If she ever saw him again, she decided, she would slap his face.
She lifted her foot off the accelerator, slowing down as she approached the intersection of two roads leading out of the village in different directions where, according to Karen’s roughly sketched map, Mas de Bonnard was supposedly located.
She recognised the main route by which she had first entered the village and, not wanting to go further out in the wrong direction, she did a U-turn, and came back to park on a rough grass verge beside a large, open acreage of vines stretching away in parallel rows from the roadside with nary a sign of a fence or hedge marking out the edges of the property, very unlike the farms and vineyards of home. She sighed and rested her elbow on the open driver’s window while she sipped at her lukewarm bottle of water, looking towards the church steeple and clock-tower she could see rising above the tops of the venerable plane trees that lined the narrow main street, and had made it such a challenge for her to negotiate. It seemed to still be siesta-time, for there were few people moving about. Heat lay like a blanket over the countryside, the cream and brown houses of plaster and stone in the historic village looking as if they had grown up out of the rocky land itself. It was an idyllic scene, incredibly peaceful—if you discounted the ceaseless chorus of the cicadas, loudly quacking away in the trees like a flock of miniature ducks.

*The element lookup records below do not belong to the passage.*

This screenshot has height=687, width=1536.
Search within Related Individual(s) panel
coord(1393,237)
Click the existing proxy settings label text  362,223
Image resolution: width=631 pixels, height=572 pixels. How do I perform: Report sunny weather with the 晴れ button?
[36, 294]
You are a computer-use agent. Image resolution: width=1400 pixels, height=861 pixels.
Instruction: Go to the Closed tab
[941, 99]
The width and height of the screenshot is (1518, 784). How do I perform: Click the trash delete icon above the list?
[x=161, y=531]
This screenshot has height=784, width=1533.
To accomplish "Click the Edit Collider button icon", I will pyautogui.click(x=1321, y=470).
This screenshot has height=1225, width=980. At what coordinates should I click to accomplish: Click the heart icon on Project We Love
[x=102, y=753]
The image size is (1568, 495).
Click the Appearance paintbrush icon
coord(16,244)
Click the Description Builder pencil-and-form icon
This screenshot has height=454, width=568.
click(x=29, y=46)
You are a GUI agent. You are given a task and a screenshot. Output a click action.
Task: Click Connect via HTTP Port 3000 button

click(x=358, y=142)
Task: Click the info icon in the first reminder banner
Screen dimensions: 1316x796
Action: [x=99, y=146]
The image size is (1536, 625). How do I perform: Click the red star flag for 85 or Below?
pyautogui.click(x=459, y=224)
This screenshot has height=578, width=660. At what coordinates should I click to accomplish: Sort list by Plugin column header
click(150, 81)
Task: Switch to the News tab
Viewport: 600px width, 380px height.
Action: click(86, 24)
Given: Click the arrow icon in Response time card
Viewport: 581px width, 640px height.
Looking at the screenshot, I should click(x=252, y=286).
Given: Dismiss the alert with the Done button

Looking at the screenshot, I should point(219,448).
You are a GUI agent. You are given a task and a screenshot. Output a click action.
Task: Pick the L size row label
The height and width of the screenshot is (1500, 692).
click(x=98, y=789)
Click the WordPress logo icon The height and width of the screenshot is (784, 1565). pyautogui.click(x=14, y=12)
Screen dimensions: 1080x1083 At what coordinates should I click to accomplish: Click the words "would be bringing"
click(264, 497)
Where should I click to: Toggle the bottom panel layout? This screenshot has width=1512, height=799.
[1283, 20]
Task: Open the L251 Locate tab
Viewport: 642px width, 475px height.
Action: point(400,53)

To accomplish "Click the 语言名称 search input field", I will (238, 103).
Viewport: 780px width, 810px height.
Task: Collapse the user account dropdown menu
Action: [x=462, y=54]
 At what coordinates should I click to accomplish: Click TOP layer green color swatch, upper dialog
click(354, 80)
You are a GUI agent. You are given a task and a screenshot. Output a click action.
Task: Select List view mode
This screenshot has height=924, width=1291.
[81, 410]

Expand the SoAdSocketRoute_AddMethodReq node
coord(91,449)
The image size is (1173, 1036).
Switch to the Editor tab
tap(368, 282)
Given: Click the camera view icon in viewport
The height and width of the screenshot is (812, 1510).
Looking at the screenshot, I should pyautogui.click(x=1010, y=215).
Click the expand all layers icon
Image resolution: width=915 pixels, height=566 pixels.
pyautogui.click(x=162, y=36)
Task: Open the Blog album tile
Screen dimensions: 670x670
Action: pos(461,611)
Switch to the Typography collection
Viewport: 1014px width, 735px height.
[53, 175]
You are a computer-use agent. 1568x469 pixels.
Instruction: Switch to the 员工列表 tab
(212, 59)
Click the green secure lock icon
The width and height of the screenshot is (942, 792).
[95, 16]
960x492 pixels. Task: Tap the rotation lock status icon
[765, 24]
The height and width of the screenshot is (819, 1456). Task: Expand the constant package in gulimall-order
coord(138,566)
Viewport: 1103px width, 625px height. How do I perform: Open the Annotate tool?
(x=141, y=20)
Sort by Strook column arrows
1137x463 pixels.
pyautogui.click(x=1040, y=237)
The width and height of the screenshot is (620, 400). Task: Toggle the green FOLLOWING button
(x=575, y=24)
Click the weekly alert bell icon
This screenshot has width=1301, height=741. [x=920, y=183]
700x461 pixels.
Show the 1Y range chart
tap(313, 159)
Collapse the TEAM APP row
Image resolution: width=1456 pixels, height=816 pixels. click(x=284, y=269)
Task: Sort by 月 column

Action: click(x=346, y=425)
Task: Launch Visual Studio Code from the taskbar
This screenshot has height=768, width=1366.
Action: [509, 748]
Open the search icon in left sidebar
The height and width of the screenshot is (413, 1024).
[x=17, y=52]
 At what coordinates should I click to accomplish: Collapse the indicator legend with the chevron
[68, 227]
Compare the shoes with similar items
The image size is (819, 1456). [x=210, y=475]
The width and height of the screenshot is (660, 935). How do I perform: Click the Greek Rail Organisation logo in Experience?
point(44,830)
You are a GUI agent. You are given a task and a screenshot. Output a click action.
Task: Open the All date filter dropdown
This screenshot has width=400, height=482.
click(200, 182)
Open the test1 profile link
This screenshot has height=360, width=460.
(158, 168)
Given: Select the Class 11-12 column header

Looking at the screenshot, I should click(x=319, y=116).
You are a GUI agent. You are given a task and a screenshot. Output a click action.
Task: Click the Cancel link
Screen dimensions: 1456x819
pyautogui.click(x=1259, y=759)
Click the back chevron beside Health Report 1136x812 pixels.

As if to contradict her, the bell-tower chimed the half-hour and two teenagers on motor scooters buzzed past the corner shouting catcalls to each other.
Maybe if she made the five-minute drive around the village one more time she might be able to better orientate herself to the wiggly lines on the map. Or she could buy herself something at one of the little shops or cafés in the main street and lower herself to actually ask for directions. She wasn’t really in any hurry, so it didn’t matter if she took all afternoon to trace her hosts.
She heard a metal creak and turned to see a man coming out of a large, barred double-gate in the high stone wall on the other side of the tar-sealed road.
‘Are you just browsing around the area, or looking to buy that particular vineyard?’ he inquired with a smile as he sauntered up to her open window.
Veronica smiled back. ‘I wish! Just browsing, thanks, Miles—and sitting here trying to make head or tail of this map of Karen’s! I didn’t realise I was right on top of you.’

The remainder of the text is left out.